‹ Prequel: Terra Firma

Half Jack

Homer's Got A Gun

Cosette

"Jack and May went up the hill to fetch a burning baby,
Jack once said, "I love you so"
and May said, "only maybe"
until the smoke it made them choke
brought forth a new confession
and Daisy croaked
to bloom again
and start an old-new mission."

I chanted this over and over, my mantra, my security within the unnerving yet total security of a dingy alleyway.

Derrick. Derrick was his name, the first man I killed.
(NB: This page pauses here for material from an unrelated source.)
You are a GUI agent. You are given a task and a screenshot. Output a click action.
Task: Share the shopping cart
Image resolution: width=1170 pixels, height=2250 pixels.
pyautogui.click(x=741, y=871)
I rocked back and forth on my heels, listening to the soft and dim fall of rain, remembering the ordeal that happened just a few minutes before.

I was sure to ask his name when I entered the apartment (his poor spouse was out grocery shopping at that time, she did so like clockwork)--slow and without sound, I followed him around like a ghost. While he took a swig of beer, as he turned the channel on the television. He didn't notice me for quite some time, a surprise for me.

But when he finally did turn to look at my face--painted white in the style of a mime. Not a clown, for I never wanted to imitate The Joker--he relayed a look of terror so satisfying that I engulfed his mouth with my hand (gloved, the plain dishwashing kind) and asked him in barely a whisper to please tell me his name, or else I would crack his neck.

Shaking and hoarse, he gave it to me

(derrick)

as I slipped my hands to his neck. I was surprised by his stillness, but only a little. Perhaps it was shock. Or maybe cowardice. This man who would hit and kick his wife every night was like melted butter when a woman decided to lay a hand on him, that could be sure.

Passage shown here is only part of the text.